Data for this task:
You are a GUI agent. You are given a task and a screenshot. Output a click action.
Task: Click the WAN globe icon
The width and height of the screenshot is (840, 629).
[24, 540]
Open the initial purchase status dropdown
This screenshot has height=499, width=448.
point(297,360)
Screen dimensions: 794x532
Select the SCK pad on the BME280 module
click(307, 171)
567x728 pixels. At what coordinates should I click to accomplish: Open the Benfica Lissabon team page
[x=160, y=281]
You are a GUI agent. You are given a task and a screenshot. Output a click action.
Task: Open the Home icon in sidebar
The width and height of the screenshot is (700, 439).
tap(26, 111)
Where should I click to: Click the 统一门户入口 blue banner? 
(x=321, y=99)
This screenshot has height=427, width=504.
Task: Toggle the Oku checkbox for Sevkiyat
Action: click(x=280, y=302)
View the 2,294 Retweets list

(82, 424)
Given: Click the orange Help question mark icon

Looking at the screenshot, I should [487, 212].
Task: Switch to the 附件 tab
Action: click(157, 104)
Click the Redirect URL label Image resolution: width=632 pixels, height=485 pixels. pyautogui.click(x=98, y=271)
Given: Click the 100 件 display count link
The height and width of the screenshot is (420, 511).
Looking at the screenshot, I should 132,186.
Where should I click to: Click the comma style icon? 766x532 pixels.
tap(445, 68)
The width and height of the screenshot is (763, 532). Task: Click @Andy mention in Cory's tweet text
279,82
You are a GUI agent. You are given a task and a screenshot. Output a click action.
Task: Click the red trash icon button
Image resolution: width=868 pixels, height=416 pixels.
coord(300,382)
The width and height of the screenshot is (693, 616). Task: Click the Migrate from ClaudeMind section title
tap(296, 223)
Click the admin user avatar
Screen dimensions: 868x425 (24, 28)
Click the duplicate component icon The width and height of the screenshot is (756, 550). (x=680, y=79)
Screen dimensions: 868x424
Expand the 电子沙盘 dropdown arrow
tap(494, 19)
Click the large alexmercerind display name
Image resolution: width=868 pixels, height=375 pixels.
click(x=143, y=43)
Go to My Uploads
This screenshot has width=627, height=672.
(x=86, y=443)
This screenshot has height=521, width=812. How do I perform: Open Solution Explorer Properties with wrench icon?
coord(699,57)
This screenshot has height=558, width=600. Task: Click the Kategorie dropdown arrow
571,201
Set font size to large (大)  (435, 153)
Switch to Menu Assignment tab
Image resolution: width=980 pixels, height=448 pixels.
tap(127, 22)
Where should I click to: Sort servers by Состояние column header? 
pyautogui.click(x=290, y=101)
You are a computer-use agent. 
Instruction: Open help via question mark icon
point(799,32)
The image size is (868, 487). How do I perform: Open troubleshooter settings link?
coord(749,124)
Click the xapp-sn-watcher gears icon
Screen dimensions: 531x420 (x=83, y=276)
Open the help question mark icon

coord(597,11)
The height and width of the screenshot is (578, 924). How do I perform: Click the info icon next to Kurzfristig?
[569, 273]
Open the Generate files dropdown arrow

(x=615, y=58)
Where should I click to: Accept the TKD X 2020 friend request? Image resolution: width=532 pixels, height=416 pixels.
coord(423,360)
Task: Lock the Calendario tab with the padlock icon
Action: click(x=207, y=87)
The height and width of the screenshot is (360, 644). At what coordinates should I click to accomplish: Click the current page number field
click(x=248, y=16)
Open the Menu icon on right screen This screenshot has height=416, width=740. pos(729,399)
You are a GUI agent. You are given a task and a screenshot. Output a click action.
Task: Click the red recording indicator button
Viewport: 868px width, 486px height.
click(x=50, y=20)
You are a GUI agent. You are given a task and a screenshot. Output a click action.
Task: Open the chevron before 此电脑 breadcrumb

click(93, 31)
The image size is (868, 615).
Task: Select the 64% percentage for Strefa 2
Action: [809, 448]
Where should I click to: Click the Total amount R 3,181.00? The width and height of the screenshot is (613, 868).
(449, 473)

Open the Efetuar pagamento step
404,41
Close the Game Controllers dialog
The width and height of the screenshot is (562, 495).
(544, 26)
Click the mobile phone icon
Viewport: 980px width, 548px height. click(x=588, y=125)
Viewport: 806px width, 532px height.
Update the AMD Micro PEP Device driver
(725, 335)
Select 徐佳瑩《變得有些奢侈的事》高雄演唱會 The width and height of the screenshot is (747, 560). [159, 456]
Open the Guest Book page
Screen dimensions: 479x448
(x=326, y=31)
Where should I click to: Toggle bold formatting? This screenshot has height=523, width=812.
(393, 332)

Problem:
Going back to the entries above, set down exactly the lines that begin at the one with "Where should I click to: Click the comma" and end at the one with "Task: Click the red trash icon button", both included, and nothing else.

Problem solution:
Where should I click to: Click the comma style icon? 766x532 pixels.
tap(445, 68)
The width and height of the screenshot is (763, 532). Task: Click @Andy mention in Cory's tweet text
279,82
You are a GUI agent. You are given a task and a screenshot. Output a click action.
Task: Click the red trash icon button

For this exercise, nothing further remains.